Although there is hope to play in the spring, players and coaches are still reminiscing what could have been for their usual fall run. 

“Overall I was really upset because your senior year season is always something you look forward to,” senior captain Anna Rose Mihalik said. “We practiced in the summer expecting a fall season, so it was a bummer to hear that finally being able to play and come together as a team would be postponed until the spring.”

“I think my overall favorite part [of the season] was getting to interact with the kids on a different level than I get to do as a teacher,” Wildes said. “I think it provides you with a little bit more insight into their lives and you get to see them succeed in a different way than they succeed in the classroom. Growing those personal relationships with the girls is something that I really value, but I’m really excited to see how we do in a little bit more challenging environment [this spring].”

Rather than focusing on the negatives, the team has decided to find the silver lining in having a longer off season by using the time to cultivate stronger relationships and get in better shape both physically and skillfully.

 A large responsibility has fallen on the shoulders of the senior captains, who have been responsible to maintain the team chemistry in this unprecedented offseason. 

“As a senior captain, I have taken the responsibility to make sure we can see each other as much as possible,” Mihalik said. “I’ve been coming up with offseason group activities, such as workouts, and a group calendar of things we want to do as a team. I also organized a Sideout Sports league (SOS) in Fairfield where we played against other highschool teams every Saturday.” 

Despite their positive approach though, the team recognizes the inevitable obstacles they will face having an abridged season in the spring, especially considering the lack of information being circulated from higher authorities to coaches. However, they plan to prepare for the worst and hope for the best in the meantime. 

“It’s really different, because we are in such a void of knowledge, we don’t know what’s happening,” Wildes said. “That lack of preparation forces us to prepare for every situation. So it’s like what if we don’t have a season? How are we going to keep the girls engaged? If we have a season, but it gets cut short how do we keep the girls engaged? How do we maintain a strong team chemistry and environment without physically being together?” 

Even with these obstacles in mind, the team is preparing to step onto the court in February and hit the ground running. Despite being months away, Wildes is already brainstorming her adaptive coaching plan to best accommodate the circumstances and provide her team with the best season possible. 

“The main goal for me personally is to maintain the structure of our program and to continue to engage the girls and build onto the momentum we had from last year,” Wildes said. “Acknowledging that the season is going to be different and nothing like we have seen in the past, I want to capitalize on building skills and good leadership within all of the girls regardless of the situations they are placed in.”

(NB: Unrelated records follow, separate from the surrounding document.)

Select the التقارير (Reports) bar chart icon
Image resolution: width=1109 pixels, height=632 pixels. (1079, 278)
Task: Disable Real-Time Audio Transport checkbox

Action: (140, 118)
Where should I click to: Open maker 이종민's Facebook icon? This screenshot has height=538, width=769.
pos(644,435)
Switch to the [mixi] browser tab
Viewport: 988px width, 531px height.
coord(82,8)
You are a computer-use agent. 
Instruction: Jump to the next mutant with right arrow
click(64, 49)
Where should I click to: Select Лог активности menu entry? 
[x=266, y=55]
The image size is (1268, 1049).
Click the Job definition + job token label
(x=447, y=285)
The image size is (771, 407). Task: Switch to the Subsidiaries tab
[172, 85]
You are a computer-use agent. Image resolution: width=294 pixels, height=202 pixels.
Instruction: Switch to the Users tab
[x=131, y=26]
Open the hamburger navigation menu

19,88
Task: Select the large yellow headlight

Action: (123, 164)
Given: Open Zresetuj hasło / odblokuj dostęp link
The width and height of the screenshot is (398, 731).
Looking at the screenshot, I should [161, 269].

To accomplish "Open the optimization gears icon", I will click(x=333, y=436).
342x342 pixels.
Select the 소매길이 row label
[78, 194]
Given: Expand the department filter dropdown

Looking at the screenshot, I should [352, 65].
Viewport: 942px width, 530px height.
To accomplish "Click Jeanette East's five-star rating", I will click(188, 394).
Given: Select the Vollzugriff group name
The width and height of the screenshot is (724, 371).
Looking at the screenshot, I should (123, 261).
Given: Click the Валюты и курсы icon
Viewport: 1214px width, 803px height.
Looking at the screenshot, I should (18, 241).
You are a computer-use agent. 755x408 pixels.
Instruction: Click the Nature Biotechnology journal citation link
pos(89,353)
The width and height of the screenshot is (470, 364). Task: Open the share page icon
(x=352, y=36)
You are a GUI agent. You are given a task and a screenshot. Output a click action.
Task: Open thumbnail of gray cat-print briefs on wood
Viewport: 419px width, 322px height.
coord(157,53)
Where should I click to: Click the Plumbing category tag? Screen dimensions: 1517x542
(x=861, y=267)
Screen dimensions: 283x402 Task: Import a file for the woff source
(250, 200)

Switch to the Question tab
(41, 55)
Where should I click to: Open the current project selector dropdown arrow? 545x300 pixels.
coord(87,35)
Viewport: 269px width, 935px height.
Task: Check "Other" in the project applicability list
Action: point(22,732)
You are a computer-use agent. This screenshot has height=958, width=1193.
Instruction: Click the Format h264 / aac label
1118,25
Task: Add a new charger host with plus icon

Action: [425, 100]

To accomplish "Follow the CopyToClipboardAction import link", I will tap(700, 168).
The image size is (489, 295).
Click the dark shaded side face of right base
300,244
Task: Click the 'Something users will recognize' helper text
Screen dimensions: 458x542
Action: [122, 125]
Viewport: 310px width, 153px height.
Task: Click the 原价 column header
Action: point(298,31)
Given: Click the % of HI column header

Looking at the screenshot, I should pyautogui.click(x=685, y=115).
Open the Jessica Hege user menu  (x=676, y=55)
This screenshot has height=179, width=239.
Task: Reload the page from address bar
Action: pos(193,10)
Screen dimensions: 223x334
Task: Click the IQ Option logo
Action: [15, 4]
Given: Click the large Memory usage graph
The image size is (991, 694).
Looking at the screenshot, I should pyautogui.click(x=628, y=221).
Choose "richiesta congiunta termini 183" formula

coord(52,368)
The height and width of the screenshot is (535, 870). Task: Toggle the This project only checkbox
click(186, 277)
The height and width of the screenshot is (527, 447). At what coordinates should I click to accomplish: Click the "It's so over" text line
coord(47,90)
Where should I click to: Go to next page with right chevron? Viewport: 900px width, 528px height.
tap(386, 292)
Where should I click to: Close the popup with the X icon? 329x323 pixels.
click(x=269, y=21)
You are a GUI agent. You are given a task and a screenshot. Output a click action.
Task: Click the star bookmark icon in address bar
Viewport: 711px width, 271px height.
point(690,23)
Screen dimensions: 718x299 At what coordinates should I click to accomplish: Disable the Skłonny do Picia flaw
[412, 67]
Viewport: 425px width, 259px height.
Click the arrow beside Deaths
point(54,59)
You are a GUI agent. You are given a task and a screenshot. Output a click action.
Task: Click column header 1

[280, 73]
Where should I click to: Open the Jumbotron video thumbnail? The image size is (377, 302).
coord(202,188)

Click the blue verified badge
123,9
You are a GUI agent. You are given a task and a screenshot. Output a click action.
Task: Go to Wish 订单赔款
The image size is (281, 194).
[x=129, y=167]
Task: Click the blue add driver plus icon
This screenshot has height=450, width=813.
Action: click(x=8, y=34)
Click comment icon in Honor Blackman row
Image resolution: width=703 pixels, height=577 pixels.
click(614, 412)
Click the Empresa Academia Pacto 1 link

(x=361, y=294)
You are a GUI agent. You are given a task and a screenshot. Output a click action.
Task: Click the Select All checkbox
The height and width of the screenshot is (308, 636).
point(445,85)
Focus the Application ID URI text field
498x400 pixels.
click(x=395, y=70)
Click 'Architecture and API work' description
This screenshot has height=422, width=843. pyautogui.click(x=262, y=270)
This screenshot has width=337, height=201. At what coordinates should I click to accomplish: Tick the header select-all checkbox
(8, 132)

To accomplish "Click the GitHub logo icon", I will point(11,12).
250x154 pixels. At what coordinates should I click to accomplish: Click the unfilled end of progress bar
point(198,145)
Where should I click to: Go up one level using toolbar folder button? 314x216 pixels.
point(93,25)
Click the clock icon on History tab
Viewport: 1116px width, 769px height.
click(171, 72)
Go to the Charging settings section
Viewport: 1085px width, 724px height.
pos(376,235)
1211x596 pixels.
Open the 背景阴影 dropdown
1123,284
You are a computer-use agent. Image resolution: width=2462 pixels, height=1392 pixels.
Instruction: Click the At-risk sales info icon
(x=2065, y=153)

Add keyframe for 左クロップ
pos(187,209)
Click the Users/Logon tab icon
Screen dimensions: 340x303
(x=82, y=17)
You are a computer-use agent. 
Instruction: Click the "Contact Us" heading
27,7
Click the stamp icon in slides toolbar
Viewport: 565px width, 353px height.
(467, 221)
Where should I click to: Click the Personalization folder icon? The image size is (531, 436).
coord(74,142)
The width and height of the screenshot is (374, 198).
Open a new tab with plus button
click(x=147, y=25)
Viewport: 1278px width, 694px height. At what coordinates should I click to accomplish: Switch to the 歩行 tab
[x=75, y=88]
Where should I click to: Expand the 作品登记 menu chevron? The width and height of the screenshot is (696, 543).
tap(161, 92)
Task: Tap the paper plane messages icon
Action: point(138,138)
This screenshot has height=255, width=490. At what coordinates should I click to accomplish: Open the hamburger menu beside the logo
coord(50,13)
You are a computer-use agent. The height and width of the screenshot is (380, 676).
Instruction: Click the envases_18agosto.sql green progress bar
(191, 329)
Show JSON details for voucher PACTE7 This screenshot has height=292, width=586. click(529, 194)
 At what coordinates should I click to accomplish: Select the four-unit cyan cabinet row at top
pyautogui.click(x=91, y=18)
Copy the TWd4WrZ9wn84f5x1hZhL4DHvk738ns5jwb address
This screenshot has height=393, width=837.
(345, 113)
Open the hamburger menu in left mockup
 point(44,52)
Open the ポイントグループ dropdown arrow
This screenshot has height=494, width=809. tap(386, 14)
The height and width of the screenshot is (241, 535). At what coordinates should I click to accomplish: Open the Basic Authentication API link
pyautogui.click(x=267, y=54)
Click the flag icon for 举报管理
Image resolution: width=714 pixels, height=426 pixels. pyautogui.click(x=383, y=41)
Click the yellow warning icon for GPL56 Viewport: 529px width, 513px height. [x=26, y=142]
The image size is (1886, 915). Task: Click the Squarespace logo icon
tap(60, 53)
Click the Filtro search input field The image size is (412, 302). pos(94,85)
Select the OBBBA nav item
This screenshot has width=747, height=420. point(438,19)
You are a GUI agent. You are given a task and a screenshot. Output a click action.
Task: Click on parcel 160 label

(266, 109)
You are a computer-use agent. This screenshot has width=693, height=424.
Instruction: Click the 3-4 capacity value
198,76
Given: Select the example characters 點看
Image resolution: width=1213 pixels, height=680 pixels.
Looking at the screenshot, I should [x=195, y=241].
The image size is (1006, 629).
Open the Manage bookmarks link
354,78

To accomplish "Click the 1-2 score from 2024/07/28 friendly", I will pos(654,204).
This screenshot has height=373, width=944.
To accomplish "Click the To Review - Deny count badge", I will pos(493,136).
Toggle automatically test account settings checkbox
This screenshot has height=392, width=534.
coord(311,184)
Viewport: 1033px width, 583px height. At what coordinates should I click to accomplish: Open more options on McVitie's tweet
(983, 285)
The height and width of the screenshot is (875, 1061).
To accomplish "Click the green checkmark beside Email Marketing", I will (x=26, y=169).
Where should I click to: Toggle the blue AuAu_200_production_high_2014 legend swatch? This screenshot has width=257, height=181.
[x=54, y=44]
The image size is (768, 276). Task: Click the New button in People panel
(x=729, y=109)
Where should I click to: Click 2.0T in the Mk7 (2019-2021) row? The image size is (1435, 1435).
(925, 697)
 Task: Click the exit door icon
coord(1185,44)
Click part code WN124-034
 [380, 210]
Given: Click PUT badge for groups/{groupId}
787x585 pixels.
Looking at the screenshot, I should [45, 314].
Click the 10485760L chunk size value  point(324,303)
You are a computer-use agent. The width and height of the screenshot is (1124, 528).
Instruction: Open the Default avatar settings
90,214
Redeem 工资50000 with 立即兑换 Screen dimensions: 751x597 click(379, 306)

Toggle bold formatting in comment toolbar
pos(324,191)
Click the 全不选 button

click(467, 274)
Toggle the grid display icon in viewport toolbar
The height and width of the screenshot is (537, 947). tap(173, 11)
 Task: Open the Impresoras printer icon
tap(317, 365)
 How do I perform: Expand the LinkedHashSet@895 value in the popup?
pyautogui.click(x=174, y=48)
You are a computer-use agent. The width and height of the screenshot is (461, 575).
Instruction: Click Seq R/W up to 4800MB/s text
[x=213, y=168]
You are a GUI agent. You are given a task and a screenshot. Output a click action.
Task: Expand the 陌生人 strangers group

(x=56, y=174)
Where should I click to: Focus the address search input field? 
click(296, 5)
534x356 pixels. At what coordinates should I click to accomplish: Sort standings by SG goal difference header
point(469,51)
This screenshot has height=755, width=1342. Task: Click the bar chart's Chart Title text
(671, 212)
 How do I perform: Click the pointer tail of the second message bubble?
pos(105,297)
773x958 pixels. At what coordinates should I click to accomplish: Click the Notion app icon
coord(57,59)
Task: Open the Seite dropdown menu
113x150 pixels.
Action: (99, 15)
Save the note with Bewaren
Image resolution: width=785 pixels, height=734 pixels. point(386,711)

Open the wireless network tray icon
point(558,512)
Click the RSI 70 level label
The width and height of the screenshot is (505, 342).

From a more technical standpoint, Wildes is preparing a COVID-19 friendly practice plan to ensure that her team can maintain a safe and successful season. To accomplish this, Wildes plans on establishing three separate cohorts distinguished by the varsity, junior varsity and freshman teams as well as enforcing mask use when players are not engaged in vigorous physical activity. In addition, she hopes to space out players when using the gym to prevent as much close contact as possible. Even with extensive planning, the fate on the girl’s volleyball team is heavily dependent on the decisions regarding winter sports.

“I am very curious to see what happens with winter sports like basketball and wrestling because they’re both high contact sports that involve a lot of individual interaction, so I think those will kind of give us a little jumping-off point for what we need to do,” Wildes said. 

Despite the uncertainty in the air, the Girls volleyball team remains hopeful that the West Essex gym will welcome them in the early spring for their long overdue season. Although it will be far from normal, mark your calendars for February 2021 to see the Lady Knights back in action!

“I don’t think it will be like any other season we’ve ever had before,” Mihalik said.